Japan and Australia’s central banks pumped more than $11 billion into the financial system seeking to ease money-market rates that were close to record highs as banks hoard cash on concern about a global recession.

The Bank of Japan injected 1 trillion yen ($9.8 billion) and the Reserve Bank of Australia added A$1.815 billion ($1.3 billion). The London interbank offered rate, or Libor, that banks charge each other for three-month dollar loans stayed near a nine-month high.
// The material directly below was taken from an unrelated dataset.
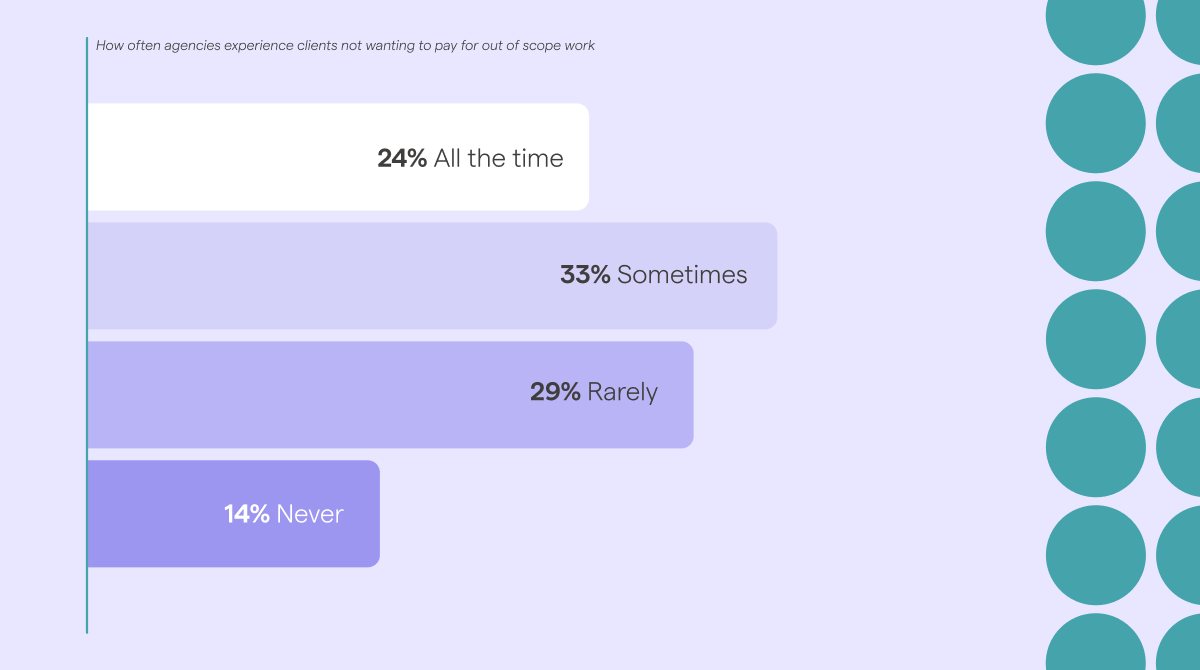Click the second fully visible teal circle from top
The Japanese Libor-OIS spread, a gauge of cash scarcity among banks, rose to a record.

“There’s a massive asset bubble deflating and it just encompasses everything,” said Adam Carr, senior economist in Sydney at ICAP Australia Ltd., part of the world’s largest inter-bank broker. “We’ve been living in a dreamland and that dream has ended.”

Interbank rates have jumped as banks store cash to bolster balance sheets as share and commodity prices plunge after governments in Europe and the U.S. arranged rescues for six financial institutions in the past two weeks. The Nikkei 225 Stock Average sank below 10,000 for the first time since December 2003 as Asian stocks slumped for a fourth day, extending an equities rout that erased about $2.5 trillion from global shares yesterday.
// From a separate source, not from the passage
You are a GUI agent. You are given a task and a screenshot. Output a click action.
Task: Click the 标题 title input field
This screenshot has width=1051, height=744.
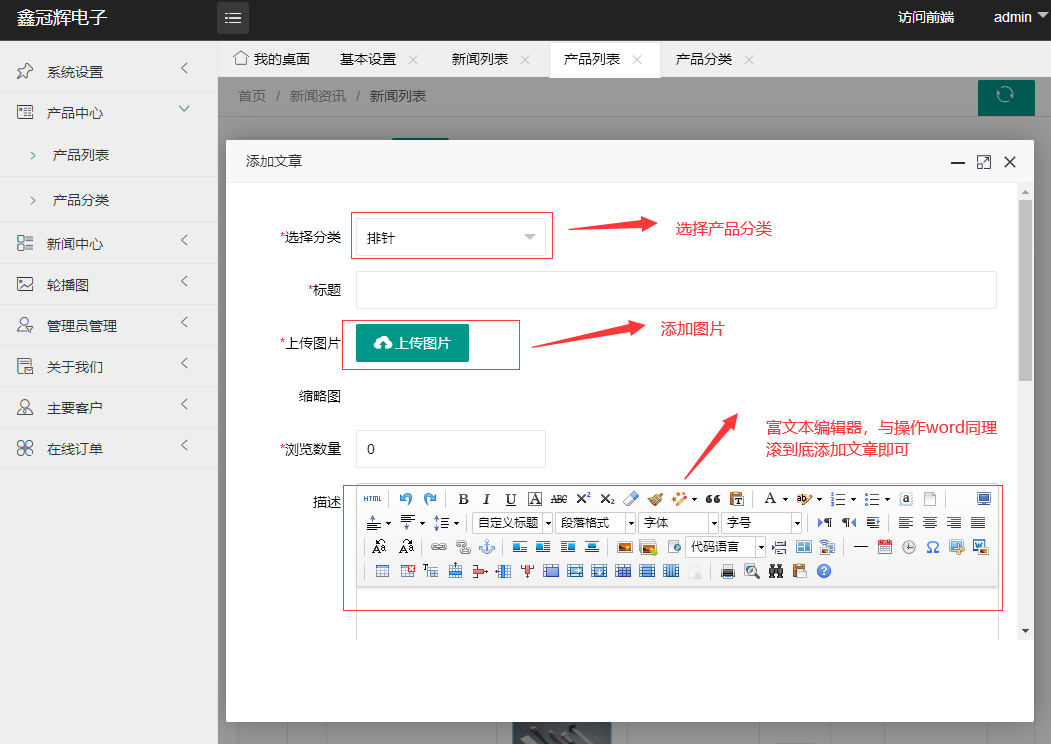[676, 290]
Banks increased deposits held at the Reserve Bank of Australia by A$92 million to A$9.493 billion yesterday, after those holdings reached a record A$11.04 billion on Sept. 30, the RBA said today on its Web site. Those deposits averaged A$1.7 billion last year.

Borrowing Costs

Australian banks’ borrowing costs were little changed after the injection, according to a gauge that measures the availability of funds in the market. The difference between the rate banks charge each other for three-month loans and the overnight indexed swap rate stood at 86 basis points, or 0.86 percentage point, from 88.3 before the RBA operation. The gap has averaged 45 points this year.
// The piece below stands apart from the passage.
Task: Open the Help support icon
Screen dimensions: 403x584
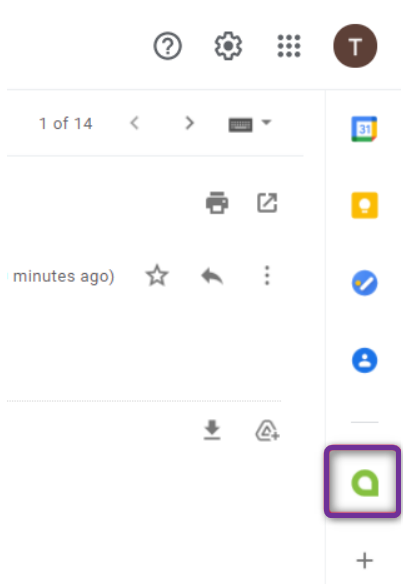Action: pyautogui.click(x=168, y=46)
Banks hold cash in RBA exchange settlement accounts, on- call deposits at the central bank that receive interest at 0.25 percentage point below the central bank’s benchmark rate.

RBA Governor Glenn Stevens will lower the cash target rate to 6.5 percent from 7 percent, according to 16 of 21 economists surveyed by Bloomberg before the decision due at 2:30 p.m. today in Sydney.

Credit Crunch

The cost of protecting investors from Australian corporate bond defaults increased to a record.

The Markit iTraxx Australia index rose 34 basis points to 245, according to prices from Citigroup Inc. The price of the contracts, tied to the debt of 25 companies including Qantas Airways Ltd. and BHP Billiton Ltd., is the highest since the iTraxx benchmarks started in 2004. Sydney trading desks were closed yesterday for a holiday.

The Markit iTraxx Japan index rose 9 basis points to 207, Morgan Stanley prices show.

“Credit markets remain extremely weak and fragile,” Gus Medeiros, a credit analyst at Deutsche Bank AG in Sydney, wrote in a research note today. “We expect the market to remain very volatile and thin in the next few days.”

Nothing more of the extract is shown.